## RECORDS TO USE
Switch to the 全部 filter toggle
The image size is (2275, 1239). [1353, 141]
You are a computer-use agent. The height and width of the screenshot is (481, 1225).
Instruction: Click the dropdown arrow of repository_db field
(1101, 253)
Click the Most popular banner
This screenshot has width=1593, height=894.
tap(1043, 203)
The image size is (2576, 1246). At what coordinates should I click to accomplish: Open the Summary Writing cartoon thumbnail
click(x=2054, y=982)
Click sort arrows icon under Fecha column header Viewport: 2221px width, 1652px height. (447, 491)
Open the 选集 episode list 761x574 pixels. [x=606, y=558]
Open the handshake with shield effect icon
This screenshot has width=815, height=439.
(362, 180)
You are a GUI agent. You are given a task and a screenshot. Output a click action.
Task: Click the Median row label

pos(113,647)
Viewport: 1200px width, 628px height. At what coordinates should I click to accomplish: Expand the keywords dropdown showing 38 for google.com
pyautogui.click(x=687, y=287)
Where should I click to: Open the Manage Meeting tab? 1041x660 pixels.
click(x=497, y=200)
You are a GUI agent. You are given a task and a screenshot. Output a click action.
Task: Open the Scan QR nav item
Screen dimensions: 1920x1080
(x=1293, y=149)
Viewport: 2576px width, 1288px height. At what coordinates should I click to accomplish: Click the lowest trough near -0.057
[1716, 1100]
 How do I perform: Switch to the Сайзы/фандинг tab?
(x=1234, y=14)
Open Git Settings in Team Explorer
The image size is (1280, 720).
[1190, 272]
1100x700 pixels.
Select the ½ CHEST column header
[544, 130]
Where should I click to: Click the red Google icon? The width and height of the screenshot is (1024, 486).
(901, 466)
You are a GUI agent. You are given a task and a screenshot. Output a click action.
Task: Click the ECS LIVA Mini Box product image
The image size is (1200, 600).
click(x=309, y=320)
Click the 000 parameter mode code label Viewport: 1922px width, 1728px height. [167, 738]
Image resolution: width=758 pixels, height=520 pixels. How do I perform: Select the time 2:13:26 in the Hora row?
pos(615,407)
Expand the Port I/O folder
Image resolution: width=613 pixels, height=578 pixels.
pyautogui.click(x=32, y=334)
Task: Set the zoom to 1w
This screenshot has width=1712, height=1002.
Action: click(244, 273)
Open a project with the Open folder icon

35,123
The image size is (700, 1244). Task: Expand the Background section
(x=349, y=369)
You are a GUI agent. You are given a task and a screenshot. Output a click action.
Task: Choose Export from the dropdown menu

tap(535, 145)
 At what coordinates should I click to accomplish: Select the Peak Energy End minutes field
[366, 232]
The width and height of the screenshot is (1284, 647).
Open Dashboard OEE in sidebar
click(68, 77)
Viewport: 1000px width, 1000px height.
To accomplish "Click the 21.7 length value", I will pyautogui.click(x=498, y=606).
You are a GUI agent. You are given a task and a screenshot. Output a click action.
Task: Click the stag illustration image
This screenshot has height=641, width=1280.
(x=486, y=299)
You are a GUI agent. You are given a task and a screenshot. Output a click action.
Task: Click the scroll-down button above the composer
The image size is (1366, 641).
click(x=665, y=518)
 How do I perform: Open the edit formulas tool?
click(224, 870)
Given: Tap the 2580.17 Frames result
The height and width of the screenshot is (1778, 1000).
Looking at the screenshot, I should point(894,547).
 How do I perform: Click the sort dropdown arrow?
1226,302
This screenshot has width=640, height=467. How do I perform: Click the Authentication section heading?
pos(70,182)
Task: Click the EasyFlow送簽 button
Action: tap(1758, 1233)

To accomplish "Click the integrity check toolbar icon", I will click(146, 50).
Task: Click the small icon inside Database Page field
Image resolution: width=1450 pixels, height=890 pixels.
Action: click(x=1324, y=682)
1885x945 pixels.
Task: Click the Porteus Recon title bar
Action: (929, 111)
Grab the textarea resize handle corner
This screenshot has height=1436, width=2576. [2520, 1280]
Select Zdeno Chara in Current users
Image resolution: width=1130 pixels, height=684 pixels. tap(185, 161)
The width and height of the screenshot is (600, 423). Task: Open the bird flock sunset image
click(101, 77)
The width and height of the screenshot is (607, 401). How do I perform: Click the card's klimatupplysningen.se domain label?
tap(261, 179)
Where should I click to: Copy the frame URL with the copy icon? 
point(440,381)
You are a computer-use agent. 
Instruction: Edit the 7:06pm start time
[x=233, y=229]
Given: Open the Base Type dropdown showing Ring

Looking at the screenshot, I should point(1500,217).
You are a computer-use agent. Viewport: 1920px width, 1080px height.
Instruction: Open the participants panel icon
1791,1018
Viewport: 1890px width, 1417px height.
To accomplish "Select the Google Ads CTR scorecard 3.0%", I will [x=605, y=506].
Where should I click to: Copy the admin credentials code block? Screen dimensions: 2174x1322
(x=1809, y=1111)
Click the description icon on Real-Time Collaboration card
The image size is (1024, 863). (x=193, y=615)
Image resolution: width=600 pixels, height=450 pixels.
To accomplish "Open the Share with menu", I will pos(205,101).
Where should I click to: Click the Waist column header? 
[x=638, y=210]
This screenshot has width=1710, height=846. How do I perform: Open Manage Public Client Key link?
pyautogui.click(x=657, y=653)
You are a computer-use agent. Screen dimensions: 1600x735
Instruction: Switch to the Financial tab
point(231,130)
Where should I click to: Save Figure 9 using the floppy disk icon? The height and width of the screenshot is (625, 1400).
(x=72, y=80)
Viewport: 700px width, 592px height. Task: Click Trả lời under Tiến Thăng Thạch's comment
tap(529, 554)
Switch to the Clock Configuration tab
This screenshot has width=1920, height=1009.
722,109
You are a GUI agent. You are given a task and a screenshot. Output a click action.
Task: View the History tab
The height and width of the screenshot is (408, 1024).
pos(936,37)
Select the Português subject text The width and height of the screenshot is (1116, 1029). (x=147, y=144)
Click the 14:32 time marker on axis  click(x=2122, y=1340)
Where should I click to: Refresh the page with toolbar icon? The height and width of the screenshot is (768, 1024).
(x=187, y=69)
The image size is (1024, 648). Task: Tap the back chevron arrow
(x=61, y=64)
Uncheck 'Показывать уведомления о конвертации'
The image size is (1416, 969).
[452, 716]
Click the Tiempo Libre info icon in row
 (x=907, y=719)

## TASK BRIEF
Extract each line of the records above that contains the word "Switch".

## CORRECT RESPONSE
Switch to the 全部 filter toggle
 How do I perform: Switch to the Сайзы/фандинг tab?
Instruction: Switch to the Financial tab
Switch to the Clock Configuration tab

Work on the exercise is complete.